A disabled teenager has been given the go-ahead to challenge a cost-cutting local authority that is set to force more disabled people into residential care, rather than paying for them to receive support in their own homes.
Disabled campaigners reacted furiously to the proposals by Worcestershire County Council when they were announced last year.
But now the teenager, known as D, who is being supported by his mother, has been given permission to take the policy to a full judicial review.
His lawyers, Irwin Mitchell, have already challenged council cuts to services for disabled people in other parts of the country.
They say the council failed to pay due regard to its duties under the Equality Act when deciding on its “maximum expenditure policy”. They also claim the council has failed to undertake a lawful consultation.
The council’s cabinet approved the policy last November after a period of consultation which Irwin Mitchell said was “widely criticised for being unclear and not providing sufficient information about the proposals”.
The council has refused to review its decision and re-consult.
Under the council’s plans, new service-users – or existing service-users whose needs change – who have a support package where the costs exceed a certain limit will be told to either meet the shortfall themselves, find a cheaper means of support – perhaps by using direct payments – or “receive their care in a residential or nursing home”.
Dr Sarah Campbell, co-author last year of a report for the We Are Spartacus campaign on the council’s proposals, said: “Social care is a fundamental necessity for disabled people’s independence and inclusion in society.

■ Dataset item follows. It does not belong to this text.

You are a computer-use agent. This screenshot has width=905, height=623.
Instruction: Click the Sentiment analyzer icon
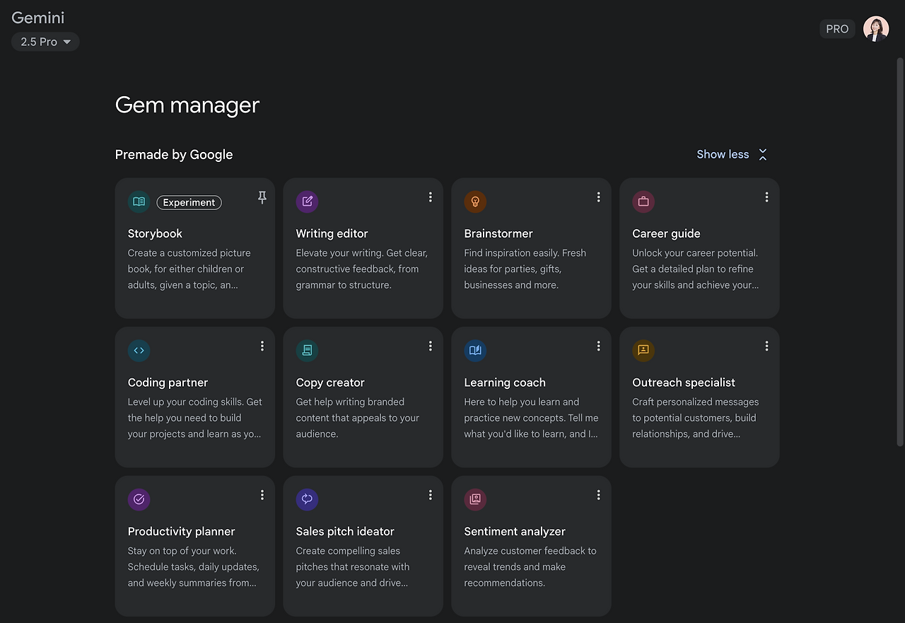[475, 499]
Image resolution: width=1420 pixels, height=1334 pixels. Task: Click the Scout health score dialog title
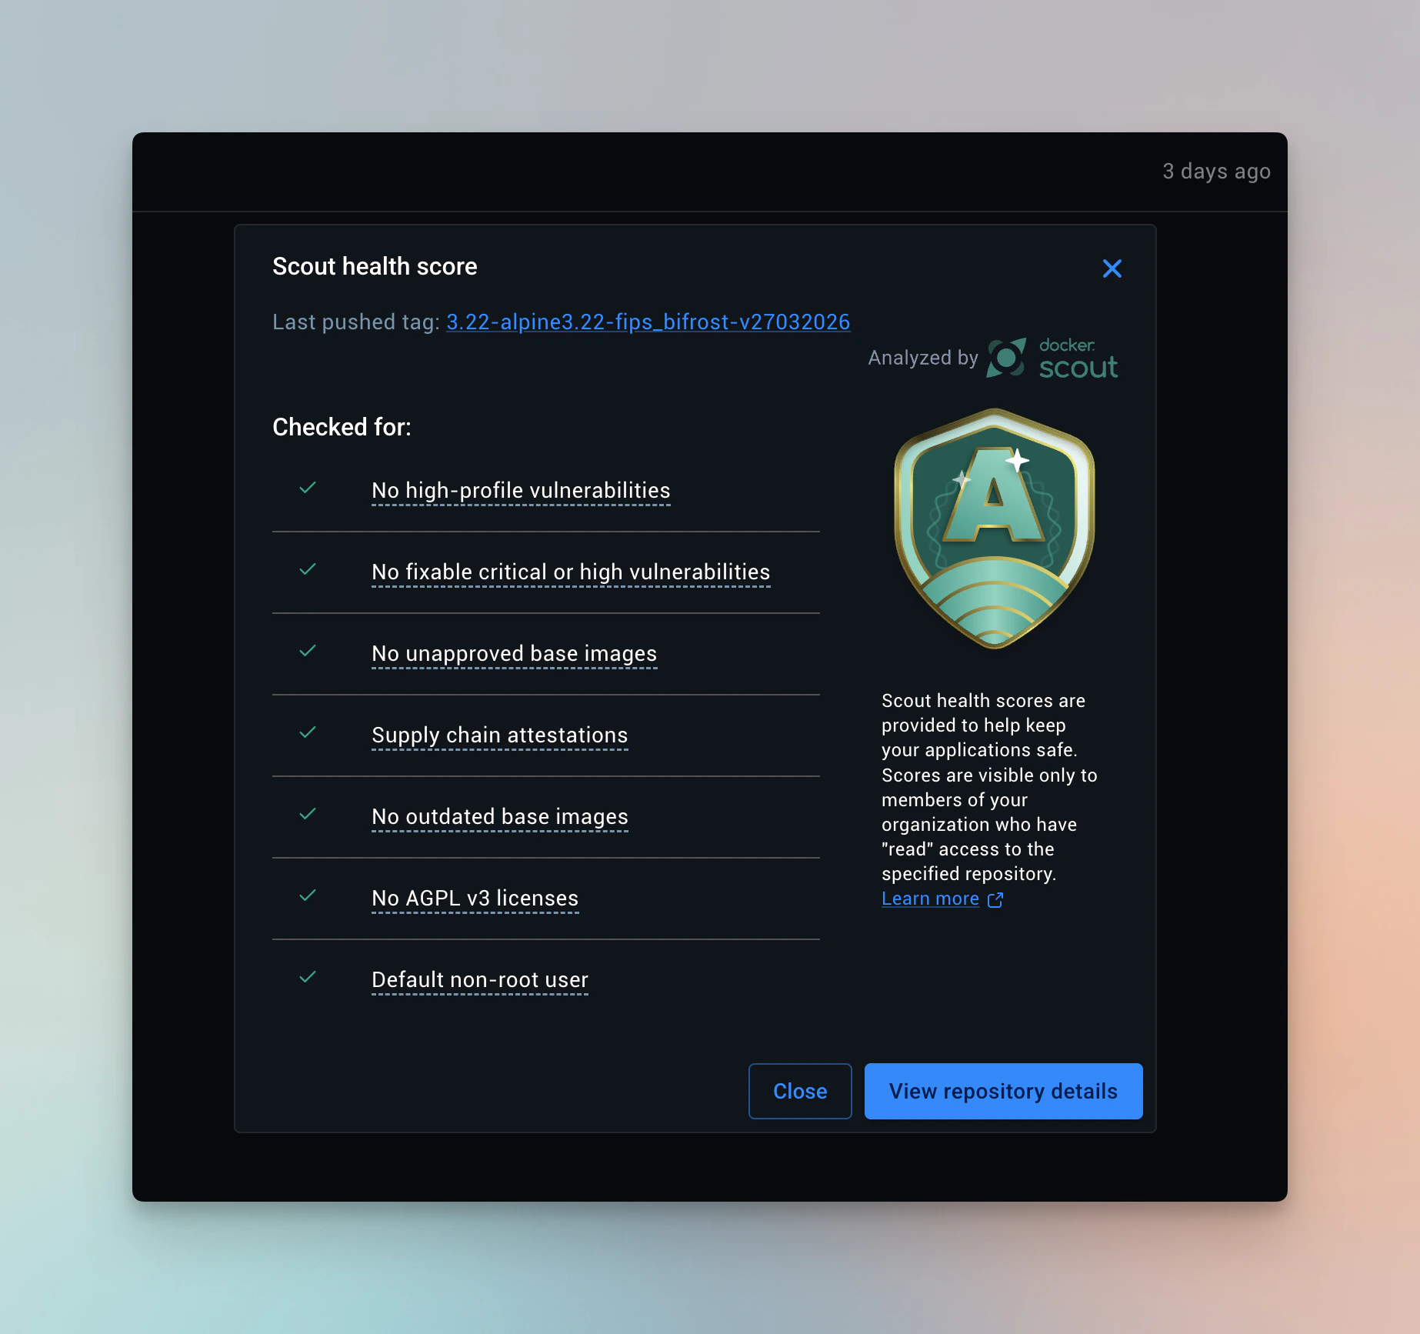click(375, 266)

“Worcestershire’s ‘maximum expenditure policy’ puts this at risk, significantly reducing the quality and level of care for some, while requiring others to go into residential homes.”
She added: “We were very disappointed to see the council proceed with their plans after an extremely poorly-conducted consultation and despite fierce opposition due to the hugely detrimental effect it would have on their disabled constituents.
“Although we regret that such a course of action is necessary, we fully support this court case and hope that ultimately a better solution can be found.”
Polly Sweeney, a public law specialist at Irwin Mitchell, who is representing D, said: “We have real concerns that the process by which the council took this decision is seriously flawed and as a result, the needs of disabled people have not been properly considered.”
D’s mother, said: “Restricting the funding available to meet D’s care needs like this may leave him with no choice but to be forced into residential care.
“I’m worried for what will happen to him in a few years as we would not be able to afford to support a suitable care package if the council imposes their cap.
“I am getting older and have my own health difficulties and I need to ensure that D is properly set up on his own in the community so that I know if he is properly cared for should something happen to me.”
It is believed to be the first time such a policy has been used by a council in England and Wales to cut social care budgets.
Simon Mallinson, the council’s head of legal and democratic services, said: “The high court has only given permission for the legal challenge to be heard, and has made no decision that the policy is unlawful.
“The council is committed to ensuring all eligible needs are met, and believes the policy would make the most efficient use of the funding available, allowing it to go where it is most needed.
“We do not accept that it is unlawful to make best use of council tax-payers’ money, but pending the outcome of this challenge, we have chosen not to implement the policy in the meantime to avoid potential disruption.”